When we got to Treehouse there were many smiling faces to welcome us. Right away, I made a lot of new friends. I loved being at Treehouse because some of the kids could relate to how I felt. It felt good to not be different. At Treehouse, I finally felt like I belonged. I grew up in an understanding community with staff and neighbors that felt like a family. I have at least 5 “other mothers” in the Treehouse Community. One of my favorite mothers, besides my mom of course, has been there for me since I was 11. I would go to her house when my parents went out and she would take care of me, along with her own four adopted children. She will always be there for me. I lived at Treehouse for nearly 8 years. My parents and the Treehouse Community loved me into healing. As the African proverb says, “It takes a village to raise a child.”

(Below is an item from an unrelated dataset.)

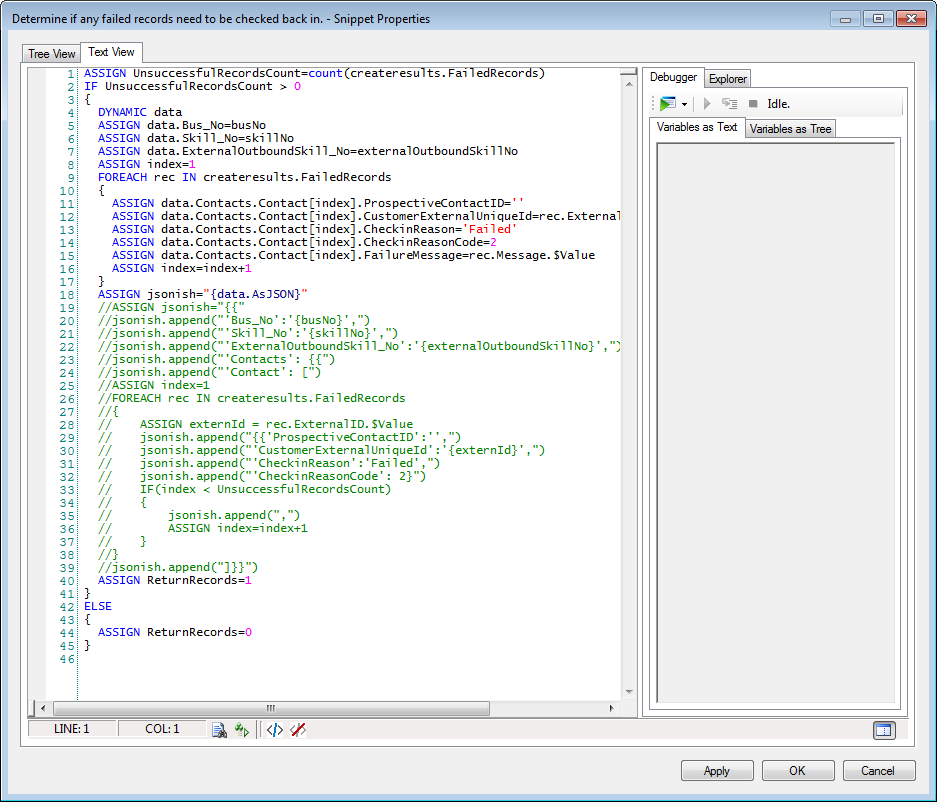
Task: Open the Explorer tab
Action: tap(727, 79)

My family moved out of Treehouse last year so that I could begin living independently, but I still visit all the time and participate in Treehouse Community events like the monthly Tree Cat Café, a youth run business, where I work as a chef.
I graduated from high school 3 years ago and then moved onto college and I'm working part-time and a part-time student at Holyoke Community College. I never could have done it without all the support from Treehouse. I still get help with my college homework from Treehouse staff.
The thing I'm most proud of is being part of HEROES Youth Leadership Project, that I helped form with some Treehouse staff and other youth. HEROES stands for Helping Everyone Receive Our Everyday Stories. HEROES is for teens and young adults who have been in foster care or adopted. Together we create theater events, plan weekend retreats, and enjoy game nights, team building and other kinds of leadership development.
We also speak at conferences and professional events about what it’s like to grow up in the foster care system. What I like best is talking about my experiences in foster care and trying to help people understand that foster children are just like everyone else. We have difficulties that we have to push through, but the only way we can do that is to share our experiences and support one another.
My dream is to work in early childhood education. And I will always be an advocate for children who spend time in foster care. I will never give up on them. Just like my amazing parents and Treehouse never gave up on me.